- PROVIDED ENTRIES
· · · · ·

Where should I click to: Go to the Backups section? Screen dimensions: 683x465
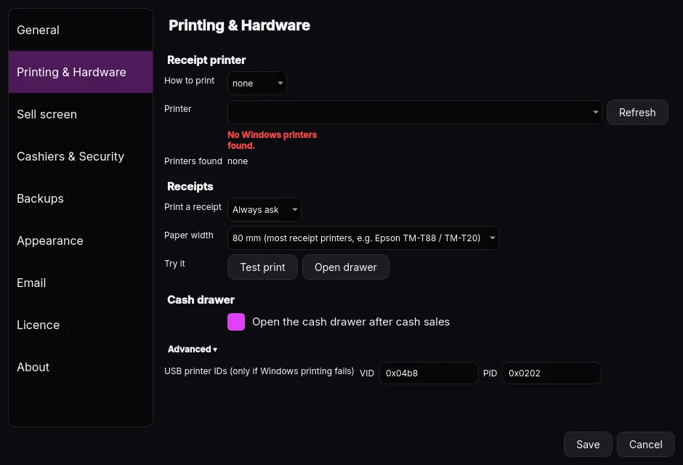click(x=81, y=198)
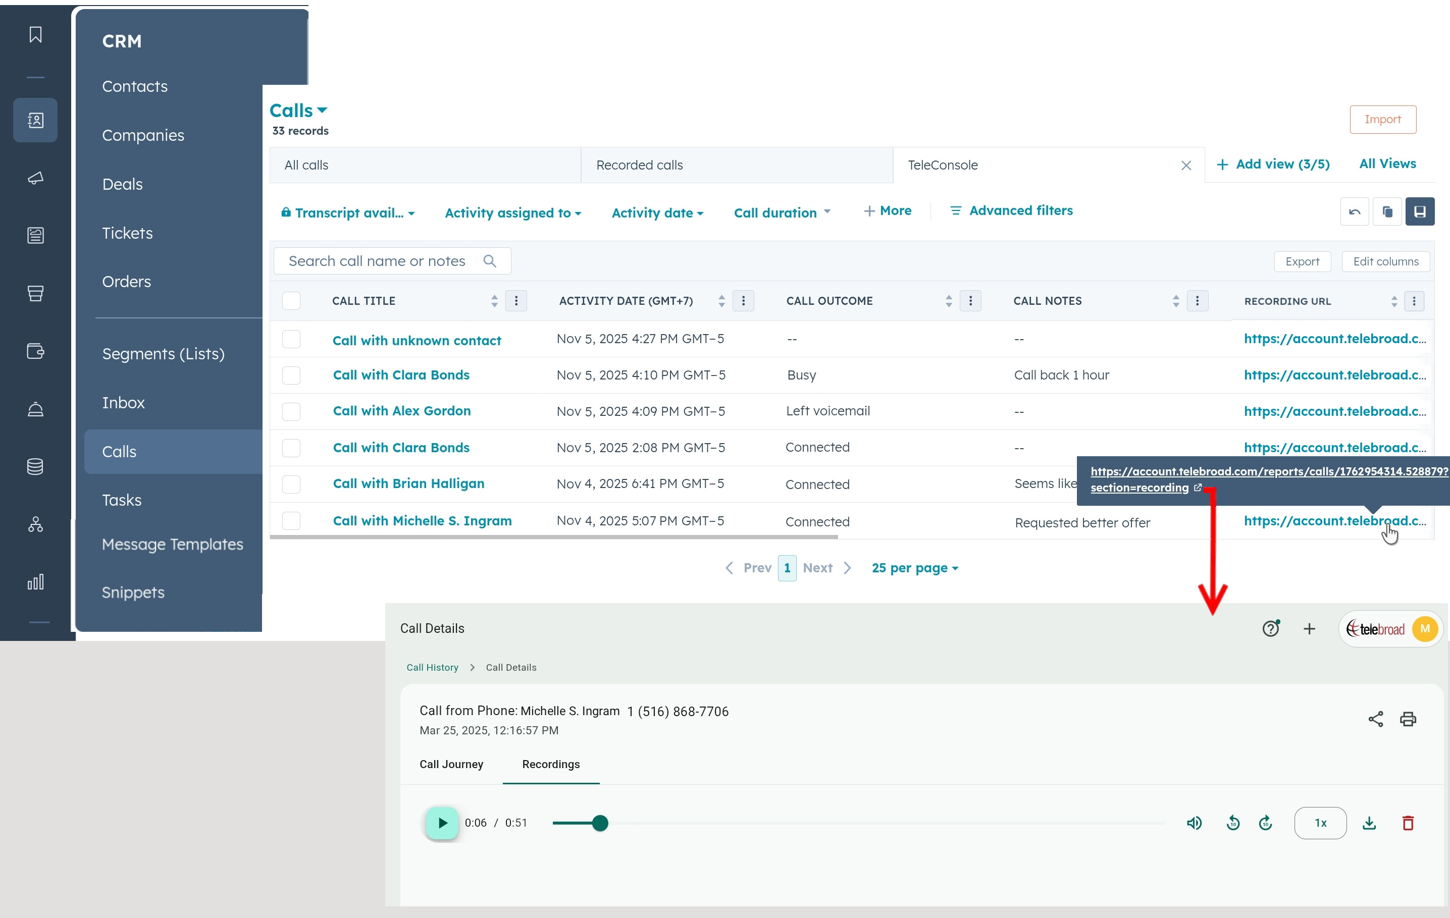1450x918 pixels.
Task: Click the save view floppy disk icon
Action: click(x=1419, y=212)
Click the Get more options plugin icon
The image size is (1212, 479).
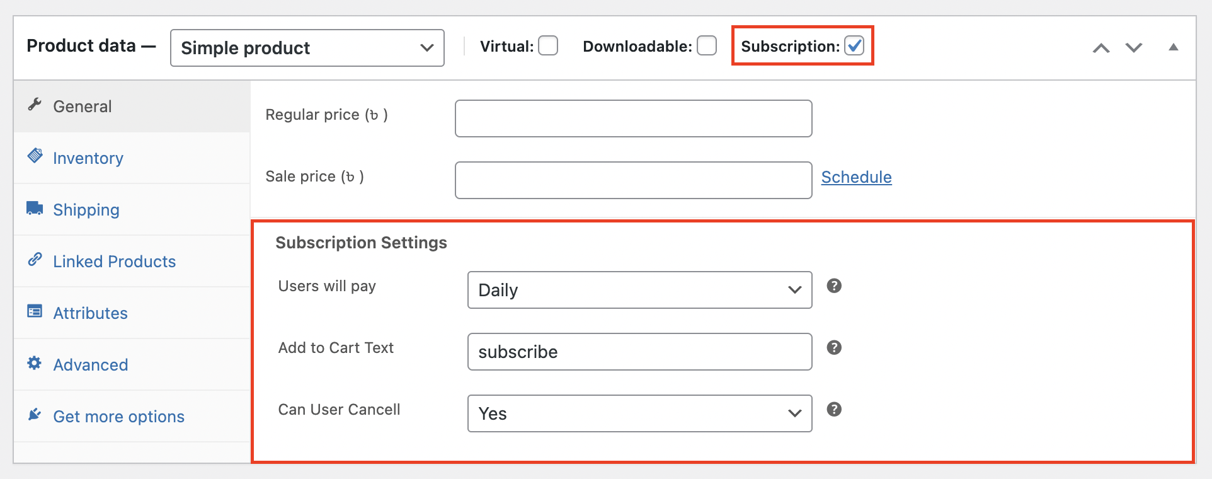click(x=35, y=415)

· · · · ·

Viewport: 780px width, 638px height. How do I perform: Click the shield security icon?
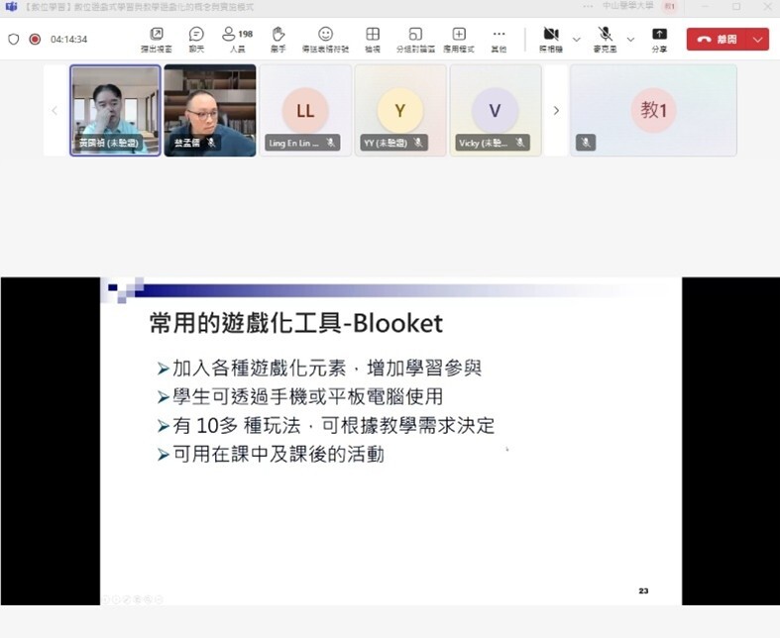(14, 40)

· · · · ·

- CHALLENGE
Take everything from the line containing "Where should I" down to the line containing "click(x=35, y=415)" in the listing, swap "Backups" for "Downloads", and write those lines out again with nothing else changed. Leave the pictures out.

- FINAL RESULT
Where should I click to: Go to the Downloads section? Screen dimensions: 683x465
click(x=81, y=198)
1450x918 pixels.
Task: Click the save view floppy disk icon
Action: click(x=1419, y=212)
Click the Get more options plugin icon
The image size is (1212, 479).
click(x=35, y=415)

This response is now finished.